Look up in the sky! Eta Aquarids meteor shower expected to peak through May 6

An Eta Aquarid meteor streaks over northern Georgia on 29 April 2012. (NASA/MSFC/B. Cooke)

For amateur astronomers, tonight is an exciting night.

The Eta Aquarids meteor shower is expected to display in a most dazzling way, peaking Thursday night through Friday morning. This astronomy phenomenon is created by debris left behind by Halley's Comet, which last flew by Earth in 1986. Halley's comet won't visit our solar system again until 2061, but these dusty trails from its travels appear in our skies every year. As they hit Earth's atmosphere, the frozen debris particles disintegrate, forming a gorgeous display in the night sky.

From NASA, the 2016 Eta Aquarids Forecast:

This year the Eta Aquarids will peak during daylight hours of 5 May across the United States. Slightly higher rates are likely overnight May 4-5 than on May 5-6 but the shower's broad peak means that both nights will have meteors. Some Eta Aquarid meteors may be visible for a few days before and after the peak.

Fast Facts

• Comet of Origin: 1P Halley

• Radiant: constellation Aquarius
Active: 19 April - 28 May

• Peak Activity: 5 May 2016

• Peak Activity Meteor Count: about 10-20 meteors per hour

• Meteor Velocity: 66 km (44 miles) per second

About the Meteor Storm
The Eta Aquarids peak during early-May each year. Eta Aquarid meteors are known for their speed. These meteors are fast -- traveling at about 66 km/s (148,000 mph) into Earth's atmosphere. Fast meteors can leave glowing "trains" (incandescent bits of debris in the wake of the meteor) which last for several seconds to minutes. In general, 30 Eta Aquarid meteors can be seen per hour during their peak.

Viewing Tips
The Eta Aquarids are viewable in both the Northern and Southern hemispheres during the pre-dawn hours. The Southern Hemisphere is preferable for viewing the Eta Aquarids. The Northern Hemisphere has an hourly rate of only about 10 meteors. This is due to the viewing location of the radiant from different latitudes. The constellation of Aquarius -- home to the radiant of the Eta Aquarids -- is higher up in the sky in the Southern Hemisphere than it is in the Northern Hemisphere. In the Northern Hemisphere, Eta Aquarid meteors can more often be seen as "earthgrazers." Earthgrazers are long meteors that appear to skim the surface of the Earth at the horizon.

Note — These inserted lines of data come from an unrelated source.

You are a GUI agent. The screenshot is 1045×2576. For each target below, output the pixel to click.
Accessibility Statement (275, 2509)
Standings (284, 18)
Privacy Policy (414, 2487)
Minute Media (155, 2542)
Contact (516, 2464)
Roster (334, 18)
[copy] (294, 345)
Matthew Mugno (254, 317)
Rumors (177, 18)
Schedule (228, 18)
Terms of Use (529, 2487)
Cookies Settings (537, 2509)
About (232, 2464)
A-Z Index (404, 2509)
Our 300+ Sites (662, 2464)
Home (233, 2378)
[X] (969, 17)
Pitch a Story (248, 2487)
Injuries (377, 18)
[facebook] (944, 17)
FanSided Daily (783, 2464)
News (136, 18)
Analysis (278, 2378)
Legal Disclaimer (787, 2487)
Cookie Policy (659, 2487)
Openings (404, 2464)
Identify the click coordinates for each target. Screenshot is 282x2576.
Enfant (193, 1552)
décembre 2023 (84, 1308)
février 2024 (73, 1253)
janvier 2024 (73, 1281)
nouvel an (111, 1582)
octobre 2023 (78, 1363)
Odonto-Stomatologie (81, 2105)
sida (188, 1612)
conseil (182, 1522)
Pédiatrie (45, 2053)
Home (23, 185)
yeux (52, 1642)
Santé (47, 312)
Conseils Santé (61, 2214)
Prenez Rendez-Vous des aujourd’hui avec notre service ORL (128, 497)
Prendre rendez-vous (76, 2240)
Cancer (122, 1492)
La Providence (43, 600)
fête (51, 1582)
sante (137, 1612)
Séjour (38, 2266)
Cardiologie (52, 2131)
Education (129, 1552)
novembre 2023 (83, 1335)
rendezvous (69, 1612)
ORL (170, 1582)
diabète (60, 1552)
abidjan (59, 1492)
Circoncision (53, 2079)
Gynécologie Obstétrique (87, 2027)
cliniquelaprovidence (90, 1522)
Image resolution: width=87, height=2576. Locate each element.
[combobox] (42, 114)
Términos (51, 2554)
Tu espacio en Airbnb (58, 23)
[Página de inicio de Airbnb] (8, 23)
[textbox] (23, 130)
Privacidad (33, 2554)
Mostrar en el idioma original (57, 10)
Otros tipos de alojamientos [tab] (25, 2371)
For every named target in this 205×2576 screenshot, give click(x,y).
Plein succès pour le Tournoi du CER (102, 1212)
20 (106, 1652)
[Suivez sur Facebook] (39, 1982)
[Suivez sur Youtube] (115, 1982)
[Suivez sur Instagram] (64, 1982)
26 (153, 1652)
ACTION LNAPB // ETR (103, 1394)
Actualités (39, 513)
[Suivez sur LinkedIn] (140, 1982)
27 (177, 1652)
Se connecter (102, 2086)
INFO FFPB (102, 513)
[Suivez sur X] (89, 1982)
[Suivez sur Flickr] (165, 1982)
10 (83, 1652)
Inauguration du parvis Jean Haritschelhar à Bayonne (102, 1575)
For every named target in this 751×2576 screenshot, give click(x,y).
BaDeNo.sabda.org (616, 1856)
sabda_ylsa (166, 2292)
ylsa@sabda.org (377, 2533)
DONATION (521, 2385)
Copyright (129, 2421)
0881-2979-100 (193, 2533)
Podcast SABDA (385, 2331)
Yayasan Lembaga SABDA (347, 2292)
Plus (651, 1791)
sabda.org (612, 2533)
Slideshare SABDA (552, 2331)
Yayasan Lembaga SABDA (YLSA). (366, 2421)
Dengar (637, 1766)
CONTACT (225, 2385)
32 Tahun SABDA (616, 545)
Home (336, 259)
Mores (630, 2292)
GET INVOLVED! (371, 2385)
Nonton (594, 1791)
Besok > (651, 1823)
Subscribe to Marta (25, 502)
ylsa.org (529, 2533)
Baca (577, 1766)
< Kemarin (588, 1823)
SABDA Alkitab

To view the Eta Aquarids find an area well away from city or street lights. Come prepared with a sleeping bag, blanket or lawn chair. Lie flat on your back with your feet facing east and look up, taking in as much of the sky as possible. After about 30 minutes in the dark, your eyes will adapt and you will begin to see meteors. Be patient -- the show will last until dawn, so you have plenty of time to catch a glimpse.